Arabidopsis Thaliana CARBOXYL-TERMINAL DOMAIN PHOSPHATASE-Like1 (CPL1) Mediates Responses to Iron Deficiency and Cadmium Toxicity

Abstract

The expression of genes that control iron (Fe) uptake and distribution (i.e., Fe utilization- related genes) is under a strict regulation. Fe deficiency strongly induces Fe utilization- related gene expression; however, little is known about the mechanisms that regulate this response in plants. In this dissertation, a RNA metabolism factor, RNA POLYMERASE II CTD-PHOSPHATASE-LIKE1 (CPL1) was shown to localize to the root stele, and to be involved in the regulation of Fe deficiency responses in Arabidopsis thaliana. An analysis of multiple cpl1 alleles established that cpl1 mutations enhanced transcriptional responses of Fe utilization-related genes, e.g. IRON-REGULATED TRANSPORTER1 (IRT1), to low Fe availability. In addition to the lower Fe content in the roots, but higher Fe content in the shoots of cpl1-2 plants, the root growth of cpl1-2 showed improved tolerance to Fe deficiency. Genetic data indicated that cpl1-2 likely activates Fe deficiency responses upstream of both FE–DEFICIENCY-INDUCED TRANSCRIPTION FACTOR (FIT)- dependent and -independent signaling pathways. Interestingly, various osmotic stress/ABA-inducible genes were up-regulated in cpl1-2, and the expression of some ABA-inducible genes was controlled by Fe availability.
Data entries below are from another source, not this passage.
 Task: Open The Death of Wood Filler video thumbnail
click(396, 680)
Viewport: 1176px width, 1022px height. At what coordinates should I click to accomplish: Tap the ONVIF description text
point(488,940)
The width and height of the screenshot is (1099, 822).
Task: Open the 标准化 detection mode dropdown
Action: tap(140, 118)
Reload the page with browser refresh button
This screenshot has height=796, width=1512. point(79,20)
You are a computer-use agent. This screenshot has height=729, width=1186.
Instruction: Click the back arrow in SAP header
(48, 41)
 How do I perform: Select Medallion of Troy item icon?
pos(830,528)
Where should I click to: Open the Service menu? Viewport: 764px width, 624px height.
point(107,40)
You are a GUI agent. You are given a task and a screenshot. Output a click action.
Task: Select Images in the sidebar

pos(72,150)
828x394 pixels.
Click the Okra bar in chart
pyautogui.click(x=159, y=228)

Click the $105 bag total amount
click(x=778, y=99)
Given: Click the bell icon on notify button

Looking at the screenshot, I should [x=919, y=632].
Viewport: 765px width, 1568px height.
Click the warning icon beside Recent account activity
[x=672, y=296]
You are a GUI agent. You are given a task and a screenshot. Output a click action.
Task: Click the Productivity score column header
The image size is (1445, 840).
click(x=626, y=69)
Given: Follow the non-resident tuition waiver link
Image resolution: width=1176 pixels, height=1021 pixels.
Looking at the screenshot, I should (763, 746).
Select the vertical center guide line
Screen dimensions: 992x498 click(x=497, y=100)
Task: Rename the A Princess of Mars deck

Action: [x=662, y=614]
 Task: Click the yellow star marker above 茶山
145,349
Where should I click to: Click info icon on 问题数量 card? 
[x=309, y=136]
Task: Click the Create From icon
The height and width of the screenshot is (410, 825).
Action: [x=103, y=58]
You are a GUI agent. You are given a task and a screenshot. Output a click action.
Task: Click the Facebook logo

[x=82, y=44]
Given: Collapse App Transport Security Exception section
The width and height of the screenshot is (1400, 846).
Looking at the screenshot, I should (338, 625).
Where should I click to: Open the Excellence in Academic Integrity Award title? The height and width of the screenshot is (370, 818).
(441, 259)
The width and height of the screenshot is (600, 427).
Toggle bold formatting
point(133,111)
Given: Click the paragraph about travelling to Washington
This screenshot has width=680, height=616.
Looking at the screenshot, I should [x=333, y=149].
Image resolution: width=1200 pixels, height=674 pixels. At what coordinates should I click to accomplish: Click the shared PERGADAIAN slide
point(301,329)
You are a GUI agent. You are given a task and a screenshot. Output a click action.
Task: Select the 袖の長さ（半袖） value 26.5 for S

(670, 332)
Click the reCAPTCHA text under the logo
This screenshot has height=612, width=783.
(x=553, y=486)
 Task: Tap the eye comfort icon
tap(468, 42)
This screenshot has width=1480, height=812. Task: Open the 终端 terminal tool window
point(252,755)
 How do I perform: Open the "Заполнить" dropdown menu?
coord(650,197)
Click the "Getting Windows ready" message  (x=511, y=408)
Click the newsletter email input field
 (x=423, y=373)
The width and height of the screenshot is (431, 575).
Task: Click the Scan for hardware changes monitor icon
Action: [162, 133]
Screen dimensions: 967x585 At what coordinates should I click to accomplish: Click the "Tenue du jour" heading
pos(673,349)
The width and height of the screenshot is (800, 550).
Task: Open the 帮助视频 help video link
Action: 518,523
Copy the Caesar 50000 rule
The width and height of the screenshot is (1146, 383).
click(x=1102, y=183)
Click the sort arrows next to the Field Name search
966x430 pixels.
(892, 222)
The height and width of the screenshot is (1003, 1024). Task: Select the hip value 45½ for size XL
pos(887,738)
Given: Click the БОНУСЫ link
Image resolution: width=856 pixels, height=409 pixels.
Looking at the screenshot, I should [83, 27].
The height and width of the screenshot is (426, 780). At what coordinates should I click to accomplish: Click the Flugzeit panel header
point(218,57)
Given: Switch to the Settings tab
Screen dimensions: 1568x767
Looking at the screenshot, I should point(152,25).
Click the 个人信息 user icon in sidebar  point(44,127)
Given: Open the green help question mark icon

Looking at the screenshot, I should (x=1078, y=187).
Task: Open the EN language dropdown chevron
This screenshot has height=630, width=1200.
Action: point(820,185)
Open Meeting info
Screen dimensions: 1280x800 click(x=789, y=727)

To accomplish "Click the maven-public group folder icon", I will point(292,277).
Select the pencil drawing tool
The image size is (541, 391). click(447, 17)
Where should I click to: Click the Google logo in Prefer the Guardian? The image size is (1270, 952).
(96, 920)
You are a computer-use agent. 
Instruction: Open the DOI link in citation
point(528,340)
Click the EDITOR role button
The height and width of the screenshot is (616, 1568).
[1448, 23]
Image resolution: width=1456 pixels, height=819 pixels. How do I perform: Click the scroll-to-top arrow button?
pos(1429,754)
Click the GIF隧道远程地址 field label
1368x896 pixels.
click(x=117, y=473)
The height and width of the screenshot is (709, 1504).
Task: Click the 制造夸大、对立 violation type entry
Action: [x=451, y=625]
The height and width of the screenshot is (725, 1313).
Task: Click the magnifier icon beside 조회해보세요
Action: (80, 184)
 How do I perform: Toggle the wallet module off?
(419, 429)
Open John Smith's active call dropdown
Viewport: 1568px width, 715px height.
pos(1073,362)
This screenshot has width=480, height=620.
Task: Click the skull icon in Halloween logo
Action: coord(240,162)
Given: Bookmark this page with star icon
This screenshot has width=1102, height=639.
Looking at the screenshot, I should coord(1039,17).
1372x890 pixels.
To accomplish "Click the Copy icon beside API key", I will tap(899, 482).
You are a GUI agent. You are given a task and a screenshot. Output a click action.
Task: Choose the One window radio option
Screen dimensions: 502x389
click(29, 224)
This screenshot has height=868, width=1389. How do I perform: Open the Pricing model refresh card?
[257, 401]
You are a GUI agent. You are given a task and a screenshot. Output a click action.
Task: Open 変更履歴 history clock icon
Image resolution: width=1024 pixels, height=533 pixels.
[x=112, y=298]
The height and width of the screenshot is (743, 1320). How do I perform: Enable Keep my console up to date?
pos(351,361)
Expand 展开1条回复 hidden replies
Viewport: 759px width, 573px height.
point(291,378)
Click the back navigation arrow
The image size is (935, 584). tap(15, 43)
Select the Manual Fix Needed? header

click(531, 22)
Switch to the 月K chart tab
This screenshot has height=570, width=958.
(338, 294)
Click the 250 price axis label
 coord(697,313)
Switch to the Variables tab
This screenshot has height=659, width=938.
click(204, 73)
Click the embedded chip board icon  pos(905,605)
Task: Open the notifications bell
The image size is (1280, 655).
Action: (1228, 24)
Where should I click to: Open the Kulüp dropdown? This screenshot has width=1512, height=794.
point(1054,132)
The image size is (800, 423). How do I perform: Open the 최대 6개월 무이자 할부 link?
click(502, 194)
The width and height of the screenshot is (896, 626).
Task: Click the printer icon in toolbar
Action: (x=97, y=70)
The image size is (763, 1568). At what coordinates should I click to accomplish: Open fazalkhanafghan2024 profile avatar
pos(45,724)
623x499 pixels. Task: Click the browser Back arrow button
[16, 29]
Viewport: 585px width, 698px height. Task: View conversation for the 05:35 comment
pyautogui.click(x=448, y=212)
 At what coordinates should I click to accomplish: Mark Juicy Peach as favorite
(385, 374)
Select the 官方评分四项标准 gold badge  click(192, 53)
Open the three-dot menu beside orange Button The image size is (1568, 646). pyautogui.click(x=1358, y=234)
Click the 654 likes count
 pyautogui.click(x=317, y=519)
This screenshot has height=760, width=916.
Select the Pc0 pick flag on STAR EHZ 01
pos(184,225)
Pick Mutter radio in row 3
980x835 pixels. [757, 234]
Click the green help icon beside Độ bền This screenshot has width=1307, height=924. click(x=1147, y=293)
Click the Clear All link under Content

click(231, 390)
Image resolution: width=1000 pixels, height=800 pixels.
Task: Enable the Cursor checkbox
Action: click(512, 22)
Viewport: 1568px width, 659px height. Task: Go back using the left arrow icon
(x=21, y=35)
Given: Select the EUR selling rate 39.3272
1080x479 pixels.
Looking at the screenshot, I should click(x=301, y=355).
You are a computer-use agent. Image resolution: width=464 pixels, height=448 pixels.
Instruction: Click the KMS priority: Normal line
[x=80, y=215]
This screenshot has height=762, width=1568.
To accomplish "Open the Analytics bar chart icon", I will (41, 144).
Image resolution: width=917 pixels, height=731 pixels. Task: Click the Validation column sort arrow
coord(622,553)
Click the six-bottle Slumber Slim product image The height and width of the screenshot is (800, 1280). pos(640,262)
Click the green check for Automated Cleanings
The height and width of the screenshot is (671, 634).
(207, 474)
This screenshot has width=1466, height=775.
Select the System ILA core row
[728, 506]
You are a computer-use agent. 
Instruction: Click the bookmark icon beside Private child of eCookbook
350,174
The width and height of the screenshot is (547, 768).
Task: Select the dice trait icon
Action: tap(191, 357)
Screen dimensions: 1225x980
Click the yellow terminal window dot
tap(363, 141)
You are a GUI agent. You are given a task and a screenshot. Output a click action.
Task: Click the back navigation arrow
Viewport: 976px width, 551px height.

Unlike Fe, accumulation of the heavy-metal cadmium (Cd) in plants is toxic and it is absorbed by the roots due to the low selectivity of metal transporters such as AtIRT1. In this dissertation, CPL1 was also shown to regulate the transcriptional responses to Cd toxicity. cpl1-2 showed higher tolerance to the Cd toxicity by enhancing the root-to-shoot translocation of Cd by an unknown mechanism. A knowledge-based screening resulted in identification of a putative metal transporter, OLIGOPEPTIDE TRANSPORTER (OPT), which was highly induced in cpl1-2 upon exposure to Cd. OPT was localized to the plastids, indicating a role of plastids in Cd transport and accumulation. The root growth of opt mutants showed higher tolerance to the Cd toxicity, and the mutants accumulated less Cd, Fe and Zn, indicating the involvement of OPT in the transport of these metals.

This presented dissertation suggests that 1) CPL1 functions as a negative regulator of the Fe deficiency signaling at the crosstalk with a branch of the osmotic stress/ABA signaling pathway, and 2) CPL1 regulates the Cd distribution in plants by repressing the expression of OPT.